А потом долгие годы крепостничества, когда превратилась славная Котельва в обыкновенную слободу Ахтырской провинции Слободско-Украинской губернии.
…Чем-то выделил отец, видимо, Сидора из остальных детей, а потому определил учиться в церковноприходскую школу. Единственным учителем по всем наукам в той школе был приходский священник отец Мелентий. Среди прихожан батюшка слыл по духовному сану человеком крутым, ученикам его это было известно совершенно точно. Знания свои в них не то чтобы вкладывал, а прямо-таки вбивал. К «отроку» Сидору, однако, отец Мелентий благоволил: не за кроткий нрав, коим ученик не отличался, а за прилежание и усердие в учении. Школьные годы Сидора Ковпака были недолгими. Церковноприходская и была рассчитана на то, чтобы дать мужику ровно столько грамоты, сколько хватило бы на умение поставить собственную подпись да сосчитать по самой что ни есть мужицкой же арифметике.

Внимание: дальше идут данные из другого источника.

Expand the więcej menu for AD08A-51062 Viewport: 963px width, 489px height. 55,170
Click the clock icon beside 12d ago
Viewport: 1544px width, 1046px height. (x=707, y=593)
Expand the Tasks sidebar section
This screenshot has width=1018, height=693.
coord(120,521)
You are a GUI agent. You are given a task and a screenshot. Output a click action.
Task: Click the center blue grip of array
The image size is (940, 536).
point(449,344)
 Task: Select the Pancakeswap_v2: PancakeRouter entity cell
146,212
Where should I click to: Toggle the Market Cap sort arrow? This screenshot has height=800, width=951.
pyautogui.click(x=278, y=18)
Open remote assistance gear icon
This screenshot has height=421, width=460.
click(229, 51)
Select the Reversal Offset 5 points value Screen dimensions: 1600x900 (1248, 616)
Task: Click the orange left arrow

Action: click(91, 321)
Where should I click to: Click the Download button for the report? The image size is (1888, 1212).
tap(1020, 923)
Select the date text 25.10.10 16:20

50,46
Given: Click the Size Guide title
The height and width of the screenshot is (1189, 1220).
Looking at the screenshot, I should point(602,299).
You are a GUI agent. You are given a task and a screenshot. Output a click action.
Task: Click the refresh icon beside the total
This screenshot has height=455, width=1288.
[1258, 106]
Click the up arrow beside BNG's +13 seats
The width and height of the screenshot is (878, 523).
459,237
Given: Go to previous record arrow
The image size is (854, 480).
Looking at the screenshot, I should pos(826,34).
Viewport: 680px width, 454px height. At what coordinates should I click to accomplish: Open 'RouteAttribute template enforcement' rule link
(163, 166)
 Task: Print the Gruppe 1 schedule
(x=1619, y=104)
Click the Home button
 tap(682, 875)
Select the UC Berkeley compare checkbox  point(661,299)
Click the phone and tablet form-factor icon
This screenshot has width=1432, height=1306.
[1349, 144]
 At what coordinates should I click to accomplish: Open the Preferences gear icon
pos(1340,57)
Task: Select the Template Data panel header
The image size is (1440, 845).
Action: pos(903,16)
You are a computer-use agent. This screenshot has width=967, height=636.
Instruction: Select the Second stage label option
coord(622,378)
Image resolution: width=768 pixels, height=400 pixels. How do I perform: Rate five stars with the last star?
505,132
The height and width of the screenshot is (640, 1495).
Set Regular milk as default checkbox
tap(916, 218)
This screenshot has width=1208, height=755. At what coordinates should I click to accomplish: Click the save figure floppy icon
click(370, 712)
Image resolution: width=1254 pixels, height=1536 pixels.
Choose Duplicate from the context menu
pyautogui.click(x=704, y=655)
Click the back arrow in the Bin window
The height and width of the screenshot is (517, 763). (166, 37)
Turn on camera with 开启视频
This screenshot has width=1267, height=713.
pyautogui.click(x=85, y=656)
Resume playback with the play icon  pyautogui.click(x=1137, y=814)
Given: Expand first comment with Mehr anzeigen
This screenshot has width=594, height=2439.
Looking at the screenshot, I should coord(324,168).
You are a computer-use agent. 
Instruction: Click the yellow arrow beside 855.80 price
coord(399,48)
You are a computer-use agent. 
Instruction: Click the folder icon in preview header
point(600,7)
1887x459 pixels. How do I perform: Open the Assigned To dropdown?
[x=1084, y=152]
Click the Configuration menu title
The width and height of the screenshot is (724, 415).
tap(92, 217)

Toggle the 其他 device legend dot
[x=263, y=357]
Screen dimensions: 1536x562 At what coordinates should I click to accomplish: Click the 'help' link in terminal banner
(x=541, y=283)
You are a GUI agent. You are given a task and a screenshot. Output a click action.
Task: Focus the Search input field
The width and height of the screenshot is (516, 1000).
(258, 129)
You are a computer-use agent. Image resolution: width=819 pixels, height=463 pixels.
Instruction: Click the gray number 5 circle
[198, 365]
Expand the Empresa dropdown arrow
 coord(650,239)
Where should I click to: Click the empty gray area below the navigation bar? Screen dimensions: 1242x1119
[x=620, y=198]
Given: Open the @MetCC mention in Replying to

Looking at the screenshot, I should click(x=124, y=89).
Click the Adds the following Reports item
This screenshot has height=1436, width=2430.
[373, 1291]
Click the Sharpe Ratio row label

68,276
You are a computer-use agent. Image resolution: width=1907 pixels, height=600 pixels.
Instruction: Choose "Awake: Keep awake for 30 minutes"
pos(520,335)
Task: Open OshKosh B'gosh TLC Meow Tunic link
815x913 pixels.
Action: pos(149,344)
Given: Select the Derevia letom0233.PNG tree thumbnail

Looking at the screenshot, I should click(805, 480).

А когда решили Сидора выводить «в люди», то отдали его в услужение Фесаку — первому москательщику на всю Котельву, богатейшему по слободским масштабам торговцу. Упросил Артем Фесака взять одиннадцатилетнего Сидора мальчиком на побегушках «за харчи».
Некогда Фесак был волостным писарем, на подношениях слобожан сколотил деньгу, открыл лавку железо-скобяного товара. Механику «не обманешь — не продашь» усвоил назубок. Торговцем оказался оборотистым и хватким, разбогател. От мальчонки, однако, Фесак и Фесачиха потребовали абсолютной честности, как они ее понимали. Бдеть их добро должен был Сидор. Упаси бог покуситься хоть на малую малость. Испытывали: то и дело Сидор натыкался на оброненные вроде бы монетки. То медь, то серебро. Ассигнаций, правда, не попадалось: хозяева были достаточно сообразительны, чтобы не ронять их соблазна ради. Мальчик, подобрав монету, тут же мчался к хозяину или хозяйке и вручал «находку».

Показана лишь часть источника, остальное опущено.